Ranging from beetles to jellyfish, invertebrates make up 90–95% of Earth's animal species and form food for much of the remainder. Although the exact numbers under threat are unknown, habitat destruction, pollution, invasive species and climate change are driving numerous species towards extinction.

Many researchers are aware of the plight of invertebrates, but such organisms have struggled to gain a foothold in conservation agendas. For example, only 189 species of invertebrate are listed as threatened or endangered under the US Endangered Species Act, less than 40% of all the animal species listed.

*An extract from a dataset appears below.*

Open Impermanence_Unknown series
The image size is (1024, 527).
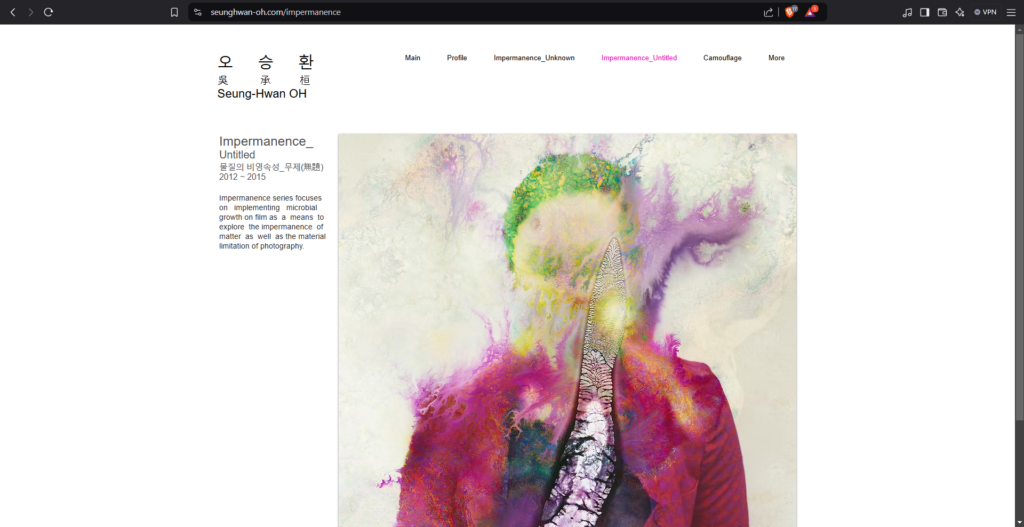tap(534, 58)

And with very few additional species now being added to that list (see Nature 426, 592; 200310.1038/426592a), the prospect of adding uncharismatic flies and worms seems to be remote.

Now 300 invertebrate researchers, policy-makers, conservation project managers, and representatives of non-governmental organizations have met to discuss the issues facing invertebrate conservation. The Expanding the Ark symposium, which took place on 25 and 26 March at the American Museum of Natural History in New York, was extended when some 25 participants decided to form a consortium that will act as an advocacy group for these neglected species.

Experts at the meeting were concerned that creepy-crawlies are not as winsome as tigers and bears — yet public concern can be critical for a species to earn legal protection.

Researchers are also troubled that the vast majority of invertebrate species are unknown, unnamed or uncharacterized — and without this information it is hard to make a case for their protection. “We have not delivered the data to make invertebrate conservation possible,” says Sacha Spector, who helped to organize the meeting and studies invertebrates at the American Museum of Natural History.

Spector says the consortium plans to produce two documents this year. The first will draw together published data on the decline in invertebrate species in order to advertise their plight. The second will draw up a set of recommendations for reversing the decline, which will be aimed at scientists, conservation groups, educators and policy-makers.

Details are still being discussed but the recommendations will include better ways to collect and access biodiversity data, such as collaboration with amateur conservationists. “We'll be very interested in that,” says Dan Ashe, science adviser to the director of the US Fish and Wildlife Service, which enforces the Endangered Species Act.

The paper is also likely to advocate economic evaluations. According to a study presented at the meeting by entomologist John Losey of Cornell University in Ithaca, New York, insects alone provide services worth $65 billion a year in the United States: decomposing dung, pollinating crops, and eating pests.

Whether or not the paper really makes an impact, delegates at the meeting say it will show that the invertebrate conservation community is getting its act together. “This is the first time that something like this has started to gel,” says Scott Hoffman Black, executive director of the Xerces Society, a conservation group in Portland, Oregon.